--- INPUT MATERIAL Enclosed Below ---

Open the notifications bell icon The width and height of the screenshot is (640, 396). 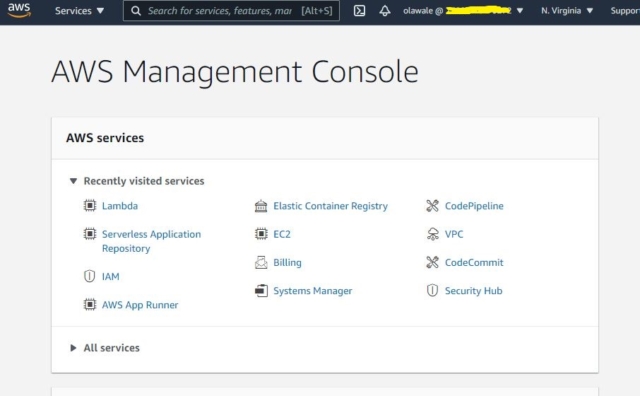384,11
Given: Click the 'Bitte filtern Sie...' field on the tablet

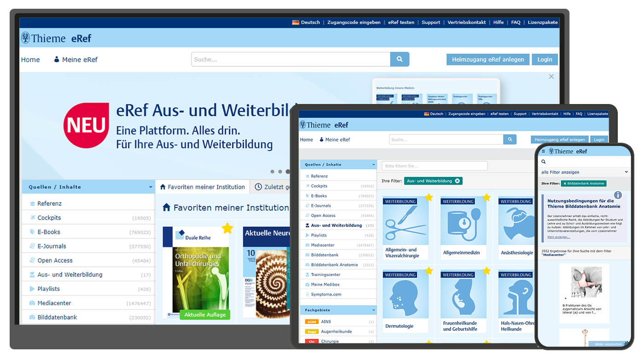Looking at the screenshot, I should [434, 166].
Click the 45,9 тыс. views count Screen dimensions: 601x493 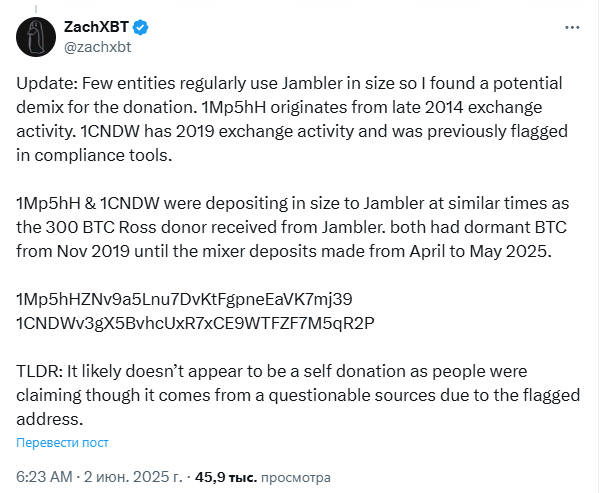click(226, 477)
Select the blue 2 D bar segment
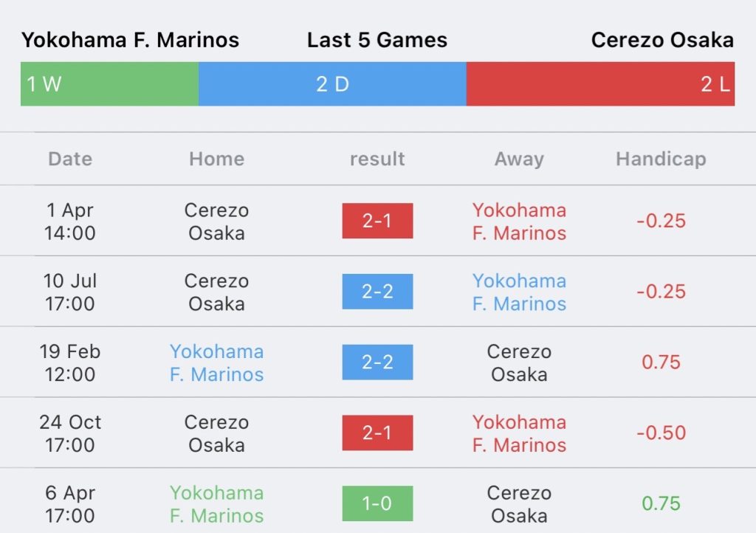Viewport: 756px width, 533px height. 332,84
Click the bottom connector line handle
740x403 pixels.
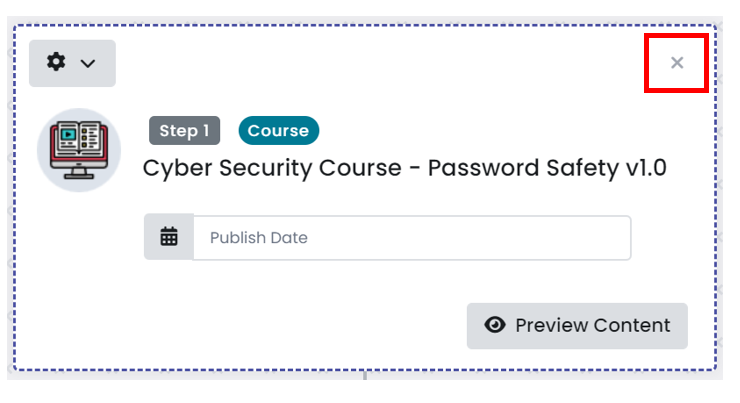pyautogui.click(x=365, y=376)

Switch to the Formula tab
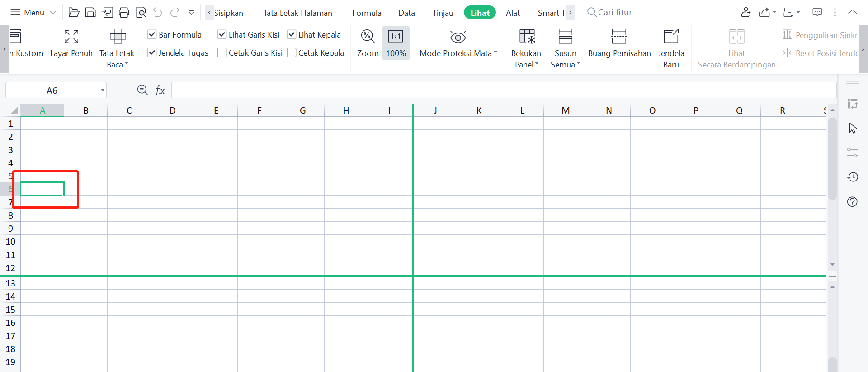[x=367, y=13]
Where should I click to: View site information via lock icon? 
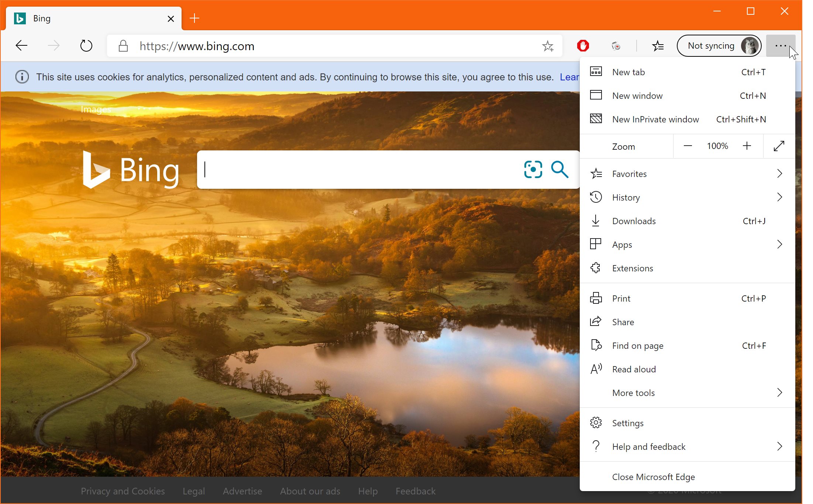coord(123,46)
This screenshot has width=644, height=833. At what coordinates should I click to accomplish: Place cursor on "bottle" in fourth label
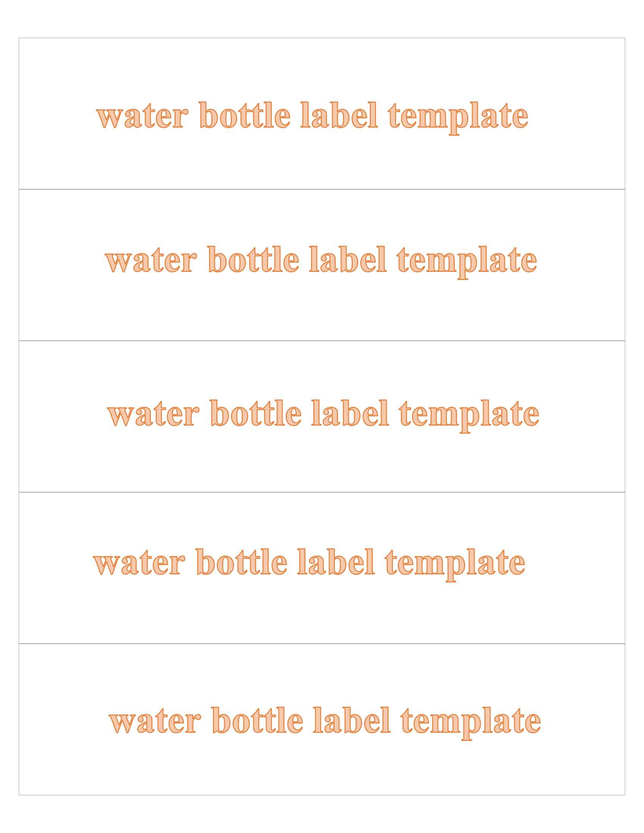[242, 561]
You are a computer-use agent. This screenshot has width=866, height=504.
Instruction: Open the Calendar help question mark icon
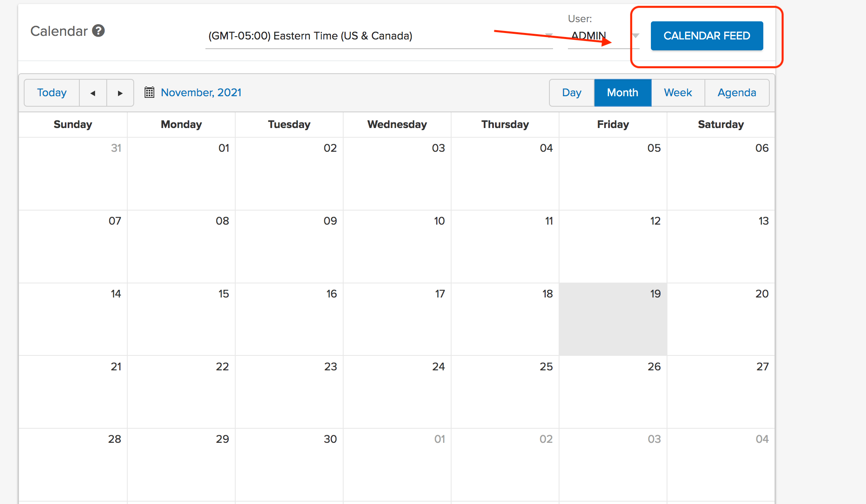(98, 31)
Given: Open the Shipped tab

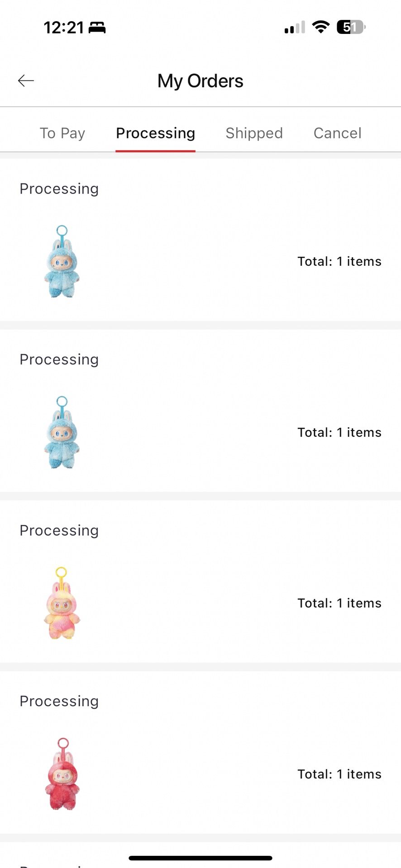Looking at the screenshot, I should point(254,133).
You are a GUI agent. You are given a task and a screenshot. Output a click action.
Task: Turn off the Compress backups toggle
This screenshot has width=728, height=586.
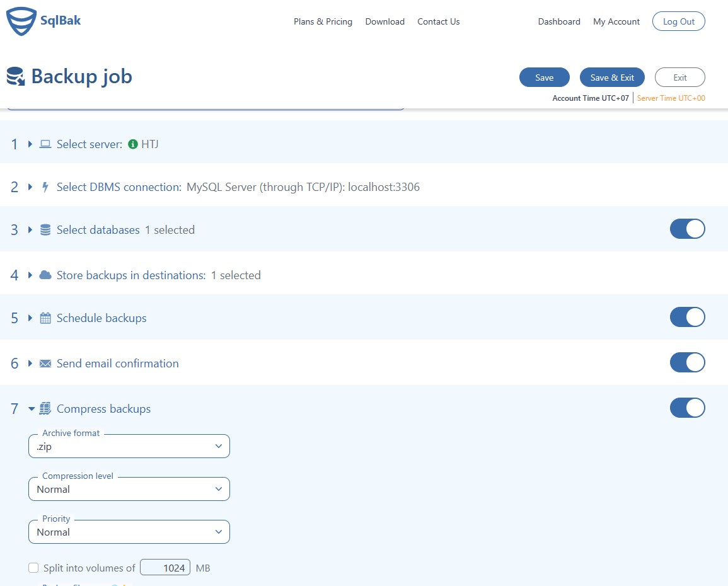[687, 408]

--- End of Enclosed INPUT MATERIAL ---

* WHAT IS NEEDED *
Which lines in the listing have the string "agent"? Pick them out and copy them.

* ANSWER *
You are a computer-use agent. This screenshot has width=866, height=504.
You are a GUI agent. You are given a task and a screenshot. Output a click action.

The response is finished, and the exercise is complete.